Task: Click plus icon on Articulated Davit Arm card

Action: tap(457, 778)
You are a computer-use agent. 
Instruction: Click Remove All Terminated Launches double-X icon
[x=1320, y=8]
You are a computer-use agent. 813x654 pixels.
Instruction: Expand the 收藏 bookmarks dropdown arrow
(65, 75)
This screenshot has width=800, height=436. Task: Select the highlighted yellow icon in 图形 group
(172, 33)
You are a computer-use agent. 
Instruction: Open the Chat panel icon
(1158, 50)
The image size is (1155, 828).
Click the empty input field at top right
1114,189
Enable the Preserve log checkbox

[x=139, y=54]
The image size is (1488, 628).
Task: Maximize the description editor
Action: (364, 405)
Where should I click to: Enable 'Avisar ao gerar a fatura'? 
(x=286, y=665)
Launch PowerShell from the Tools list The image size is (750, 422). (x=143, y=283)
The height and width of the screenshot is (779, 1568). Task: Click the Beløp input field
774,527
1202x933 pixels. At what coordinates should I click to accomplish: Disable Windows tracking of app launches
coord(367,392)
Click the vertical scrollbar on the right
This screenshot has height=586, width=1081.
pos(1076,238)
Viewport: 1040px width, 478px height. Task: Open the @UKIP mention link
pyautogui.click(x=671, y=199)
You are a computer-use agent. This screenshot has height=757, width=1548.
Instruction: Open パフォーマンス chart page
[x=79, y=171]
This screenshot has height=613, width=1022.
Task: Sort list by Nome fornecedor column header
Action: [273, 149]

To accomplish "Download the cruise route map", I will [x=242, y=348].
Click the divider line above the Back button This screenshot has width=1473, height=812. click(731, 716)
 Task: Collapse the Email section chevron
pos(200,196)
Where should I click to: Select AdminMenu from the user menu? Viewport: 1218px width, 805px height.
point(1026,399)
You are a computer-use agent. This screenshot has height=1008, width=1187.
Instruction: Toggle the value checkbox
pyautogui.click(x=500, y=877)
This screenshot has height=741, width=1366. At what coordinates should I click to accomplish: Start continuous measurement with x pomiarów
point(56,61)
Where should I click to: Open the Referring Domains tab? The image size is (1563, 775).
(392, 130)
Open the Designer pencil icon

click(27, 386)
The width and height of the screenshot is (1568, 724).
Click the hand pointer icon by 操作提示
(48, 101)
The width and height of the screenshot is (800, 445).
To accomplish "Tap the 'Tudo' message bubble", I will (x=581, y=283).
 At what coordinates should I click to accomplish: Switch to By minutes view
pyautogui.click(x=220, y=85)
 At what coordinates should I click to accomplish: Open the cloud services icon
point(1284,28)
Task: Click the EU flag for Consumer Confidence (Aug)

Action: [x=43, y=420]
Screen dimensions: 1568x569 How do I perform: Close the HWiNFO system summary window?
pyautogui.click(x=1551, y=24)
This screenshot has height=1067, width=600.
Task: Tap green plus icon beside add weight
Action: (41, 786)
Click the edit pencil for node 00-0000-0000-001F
━━━
## Requirement
Please transcribe the data shown above in full, exactly as it stands.

## Exercise response
Task: Click plus icon on Articulated Davit Arm card

Action: tap(457, 778)
You are a computer-use agent. 
Instruction: Click Remove All Terminated Launches double-X icon
[x=1320, y=8]
You are a computer-use agent. 813x654 pixels.
Instruction: Expand the 收藏 bookmarks dropdown arrow
(65, 75)
This screenshot has width=800, height=436. Task: Select the highlighted yellow icon in 图形 group
(172, 33)
You are a computer-use agent. 
Instruction: Open the Chat panel icon
(1158, 50)
The image size is (1155, 828).
Click the empty input field at top right
1114,189
Enable the Preserve log checkbox

[x=139, y=54]
The image size is (1488, 628).
Task: Maximize the description editor
Action: (364, 405)
Where should I click to: Enable 'Avisar ao gerar a fatura'? 
(x=286, y=665)
Launch PowerShell from the Tools list The image size is (750, 422). (x=143, y=283)
The height and width of the screenshot is (779, 1568). Task: Click the Beløp input field
774,527
1202x933 pixels. At what coordinates should I click to accomplish: Disable Windows tracking of app launches
coord(367,392)
Click the vertical scrollbar on the right
This screenshot has height=586, width=1081.
pos(1076,238)
Viewport: 1040px width, 478px height. Task: Open the @UKIP mention link
pyautogui.click(x=671, y=199)
You are a computer-use agent. This screenshot has height=757, width=1548.
Instruction: Open パフォーマンス chart page
[x=79, y=171]
This screenshot has height=613, width=1022.
Task: Sort list by Nome fornecedor column header
Action: [273, 149]

To accomplish "Download the cruise route map", I will [x=242, y=348].
Click the divider line above the Back button This screenshot has width=1473, height=812. click(731, 716)
 Task: Collapse the Email section chevron
pos(200,196)
Where should I click to: Select AdminMenu from the user menu? Viewport: 1218px width, 805px height.
point(1026,399)
You are a computer-use agent. This screenshot has height=1008, width=1187.
Instruction: Toggle the value checkbox
pyautogui.click(x=500, y=877)
This screenshot has height=741, width=1366. At what coordinates should I click to accomplish: Start continuous measurement with x pomiarów
point(56,61)
Where should I click to: Open the Referring Domains tab? The image size is (1563, 775).
(392, 130)
Open the Designer pencil icon

click(27, 386)
The width and height of the screenshot is (1568, 724).
Click the hand pointer icon by 操作提示
(48, 101)
The width and height of the screenshot is (800, 445).
To accomplish "Tap the 'Tudo' message bubble", I will (x=581, y=283).
 At what coordinates should I click to accomplish: Switch to By minutes view
pyautogui.click(x=220, y=85)
 At what coordinates should I click to accomplish: Open the cloud services icon
point(1284,28)
Task: Click the EU flag for Consumer Confidence (Aug)

Action: [x=43, y=420]
Screen dimensions: 1568x569 How do I perform: Close the HWiNFO system summary window?
pyautogui.click(x=1551, y=24)
This screenshot has height=1067, width=600.
Task: Tap green plus icon beside add weight
Action: (41, 786)
Click the edit pencil for node 00-0000-0000-001F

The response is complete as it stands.